Youth Leadership Exchange between Central Europe and US Demonstrates Three Years of Success

YLPCE Participants in front of the Capitol Building


How can young leaders impact a local community? This question, and others, is what the Youth Leadership Program with Central Europe (YLPCE) strives to answer. The program – funded by the U.S. Department of State’s Bureau for Educational and Cultural Affairs and organized by Meridian International Center – ran consecutively from 2011 to 2013, and brought together over 170 participants from Hungary, Serbia, Slovakia, Slovenia and the U.S. to work on leadership development through immersive exchange experiences.

Unlike many of Meridian’s exchange programs, the Youth Leadership Program with Central Europe constitutes an actual bilateral exchange between different countries. Many of Meridian’s other programs include foreign visitors travelling to the U.S. but no reciprocal visit. The YLPCE not only brought youth and adult leaders from Central Europe, but subsequently sent students from the cities visited in the U.S. to Serbia and Hungary. For those travelling to the U.S., their visit began in DC for an overview of U.S. history and politics, as well as a chance to develop their teambuilding and consensus building skills. Participants then continued to visit certain states in the U.S. including North Carolina, Kansas, Missouri, and Vermont.

It was in these individual cities that participants were given the chance to exercise their leadership skills, focusing on issues such as underserved youth, environmental conservation and international hunger relief. In these American communities, participants attended conflict resolution and team building workshops, as well as meetings with grassroots organizations. The focus issues were chosen for their prevalence in the American communities visited, and across the areas in Central Europe where the participants reside. Throughout the program, youth were taught how to develop a successful action plan in their communities, and they completed the program with a polished presentation on their individual plans to be implemented when they return home. To continue the success and reach of the YLPCE, Meridian has awarded small grants to program alumni to fund their community-building projects. In Bor, Serbia, YLPCE alum Isidora Takich received a grant to fund her youth and reading initiative. To help youth with little to no access to literary programs, Takich accompanied the children to a local book fair that provided a discount so that every student could purchase two books. Two weeks later, Takich organized a book discussion with the children to enhance their literary curiosity and engagement.

Other projects receiving YLPCE grants include an initiative to build cultural awareness between youth in Slovenia through a summer camp; a cultural festival in Northeast Hungary aimed toward underprivileged children and students with disabilities; a school eco-club in Slovenia with a concentration in a school-wide recycling campaign; and a program in Kansas City, MO designed to get underserved youth in the community to become engaged in the arts by painting inspirational murals in local schools and shelters. Alum from Burlington, VT created a community organization called Technology for Tomorrow, which teaches the elderly community how to utilize technology in their everyday life. These programs, all designed and implemented by YLPCE alumni, show the true effect the program has on inspiring youth to take action in their own communities.
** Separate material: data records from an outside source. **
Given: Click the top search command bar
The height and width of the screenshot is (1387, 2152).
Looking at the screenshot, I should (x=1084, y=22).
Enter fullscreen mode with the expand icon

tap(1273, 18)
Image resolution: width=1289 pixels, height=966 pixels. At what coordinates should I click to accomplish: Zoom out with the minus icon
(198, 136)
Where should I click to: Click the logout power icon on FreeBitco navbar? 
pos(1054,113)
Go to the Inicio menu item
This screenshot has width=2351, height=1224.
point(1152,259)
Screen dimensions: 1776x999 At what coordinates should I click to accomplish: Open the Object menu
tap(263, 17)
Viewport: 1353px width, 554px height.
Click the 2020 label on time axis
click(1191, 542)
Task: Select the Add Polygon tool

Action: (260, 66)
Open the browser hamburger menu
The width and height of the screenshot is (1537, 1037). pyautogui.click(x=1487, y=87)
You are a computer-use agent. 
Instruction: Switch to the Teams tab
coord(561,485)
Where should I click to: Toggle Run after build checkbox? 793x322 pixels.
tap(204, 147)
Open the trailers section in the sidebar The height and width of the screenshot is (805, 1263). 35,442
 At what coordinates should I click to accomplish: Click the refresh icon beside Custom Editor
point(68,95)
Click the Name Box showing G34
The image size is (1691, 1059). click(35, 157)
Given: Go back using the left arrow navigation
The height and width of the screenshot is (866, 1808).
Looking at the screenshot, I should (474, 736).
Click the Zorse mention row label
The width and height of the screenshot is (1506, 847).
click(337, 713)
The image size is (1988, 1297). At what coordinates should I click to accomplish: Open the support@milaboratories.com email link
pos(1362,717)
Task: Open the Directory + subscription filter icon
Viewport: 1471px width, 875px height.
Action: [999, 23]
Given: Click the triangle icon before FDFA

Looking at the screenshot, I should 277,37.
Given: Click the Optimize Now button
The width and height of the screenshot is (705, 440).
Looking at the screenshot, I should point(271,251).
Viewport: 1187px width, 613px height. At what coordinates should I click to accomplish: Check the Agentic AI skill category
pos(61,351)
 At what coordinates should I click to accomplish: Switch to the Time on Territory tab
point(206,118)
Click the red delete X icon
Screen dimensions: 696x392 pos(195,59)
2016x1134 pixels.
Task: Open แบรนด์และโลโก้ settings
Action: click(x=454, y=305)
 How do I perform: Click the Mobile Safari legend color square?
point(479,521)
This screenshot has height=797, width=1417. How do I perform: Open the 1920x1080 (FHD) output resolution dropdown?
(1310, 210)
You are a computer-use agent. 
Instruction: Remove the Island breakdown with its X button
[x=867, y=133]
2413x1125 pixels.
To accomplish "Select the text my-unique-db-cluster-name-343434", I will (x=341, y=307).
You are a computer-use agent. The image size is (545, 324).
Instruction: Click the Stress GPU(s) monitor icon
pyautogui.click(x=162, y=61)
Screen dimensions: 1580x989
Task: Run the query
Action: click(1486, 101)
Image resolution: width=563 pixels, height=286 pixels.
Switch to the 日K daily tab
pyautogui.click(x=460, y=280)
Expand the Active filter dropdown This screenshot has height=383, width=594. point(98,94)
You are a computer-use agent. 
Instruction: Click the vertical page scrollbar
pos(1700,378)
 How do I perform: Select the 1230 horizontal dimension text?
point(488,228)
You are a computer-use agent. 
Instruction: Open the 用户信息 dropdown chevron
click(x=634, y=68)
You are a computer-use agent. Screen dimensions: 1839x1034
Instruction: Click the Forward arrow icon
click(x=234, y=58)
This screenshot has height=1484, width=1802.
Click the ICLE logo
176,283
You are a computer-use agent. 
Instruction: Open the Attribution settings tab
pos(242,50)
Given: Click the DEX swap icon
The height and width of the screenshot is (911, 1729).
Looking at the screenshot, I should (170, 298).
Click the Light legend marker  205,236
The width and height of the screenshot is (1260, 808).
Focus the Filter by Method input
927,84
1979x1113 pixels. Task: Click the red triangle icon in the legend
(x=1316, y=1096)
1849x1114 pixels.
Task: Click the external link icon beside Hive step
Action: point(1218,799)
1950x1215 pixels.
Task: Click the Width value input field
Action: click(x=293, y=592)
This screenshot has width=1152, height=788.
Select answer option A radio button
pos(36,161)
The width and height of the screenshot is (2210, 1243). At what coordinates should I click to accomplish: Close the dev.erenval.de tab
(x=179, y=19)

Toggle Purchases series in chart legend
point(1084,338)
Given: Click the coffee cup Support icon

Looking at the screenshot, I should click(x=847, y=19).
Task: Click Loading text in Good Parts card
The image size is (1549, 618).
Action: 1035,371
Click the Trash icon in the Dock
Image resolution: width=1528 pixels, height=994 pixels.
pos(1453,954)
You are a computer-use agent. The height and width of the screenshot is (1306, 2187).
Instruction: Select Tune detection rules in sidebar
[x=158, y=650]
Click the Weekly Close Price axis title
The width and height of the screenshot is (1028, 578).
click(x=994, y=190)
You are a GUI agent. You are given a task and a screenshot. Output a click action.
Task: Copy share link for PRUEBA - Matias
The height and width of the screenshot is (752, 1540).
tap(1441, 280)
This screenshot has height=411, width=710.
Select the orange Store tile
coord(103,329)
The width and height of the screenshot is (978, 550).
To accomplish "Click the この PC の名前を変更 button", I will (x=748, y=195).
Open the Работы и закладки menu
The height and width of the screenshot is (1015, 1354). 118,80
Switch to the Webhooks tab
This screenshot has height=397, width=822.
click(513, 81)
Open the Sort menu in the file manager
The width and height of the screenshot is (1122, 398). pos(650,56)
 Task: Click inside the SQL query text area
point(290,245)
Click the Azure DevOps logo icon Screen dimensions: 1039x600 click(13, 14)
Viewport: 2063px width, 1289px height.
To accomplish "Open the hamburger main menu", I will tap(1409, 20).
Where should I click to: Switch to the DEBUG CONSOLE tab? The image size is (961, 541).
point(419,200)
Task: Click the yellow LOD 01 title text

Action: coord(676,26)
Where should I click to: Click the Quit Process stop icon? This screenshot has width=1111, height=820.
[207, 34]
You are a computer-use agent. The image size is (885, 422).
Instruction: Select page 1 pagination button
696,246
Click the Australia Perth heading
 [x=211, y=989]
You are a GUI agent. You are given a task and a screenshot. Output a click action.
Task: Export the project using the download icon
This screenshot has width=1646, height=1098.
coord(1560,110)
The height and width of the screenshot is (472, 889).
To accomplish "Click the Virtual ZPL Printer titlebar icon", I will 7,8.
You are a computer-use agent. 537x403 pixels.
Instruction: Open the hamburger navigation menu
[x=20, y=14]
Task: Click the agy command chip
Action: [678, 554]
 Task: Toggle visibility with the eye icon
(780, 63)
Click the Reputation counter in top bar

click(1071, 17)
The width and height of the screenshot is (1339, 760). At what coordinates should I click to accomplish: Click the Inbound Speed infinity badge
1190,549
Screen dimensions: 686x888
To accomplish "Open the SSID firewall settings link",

In a survey conducted after the program’s end, it was found that students overwhelmingly considered YLPCE a life-changing experience that built their cross-cultural awareness and developed leadership skills.

Over and above the leadership and advocacy skills these students gained, a greater global awareness proved to be another benefit of the program. When the participants were asked what had influenced their knowledge of the U.S., Hungary, Slovakia, Serbia and Slovenia, 90% chose the YLPCE over the news, radio, TV, and other social media. American and Central European students were integrated from the very beginning of the program, through homestays for their international counterparts and the leadership and team-building activities together. When American students travelled abroad to Serbia and Hungary, the programs in which they engaged were very similar to those in the U.S., including meetings with local youth organizations and non-profits, and workshops developing leadership and project management skills.

When speaking of their experiences in the program, participants showed enthusiasm and eagerness about the amount of personal growth they gained from the summer spent abroad with YLPCE. One participant surveyed commented, “YLPCE was definitely a once in a lifetime experience for me. I am really grateful for it as I really changed my goals, priorities and thinking in this one month”. Another noted that, “This program is the most incredible thing to have ever happened to me and motivated me to be a more active member of my local (and international) community”.  YLPCE has the power to not only strengthen communities and cultural ties, but to effect positive change in the lives of every participant. The young participants will, no doubt, go on to use the skills and practices from YLPCE to make a difference in our world.

As the 2013 program comes to a close, the Alumni All Stars will be selected to present their successes to the next generation of young leaders in Belgrade, Serbia during the summer of 2014.  The All Stars are those participants who have shown exceptional growth and initiative following their participation in the program.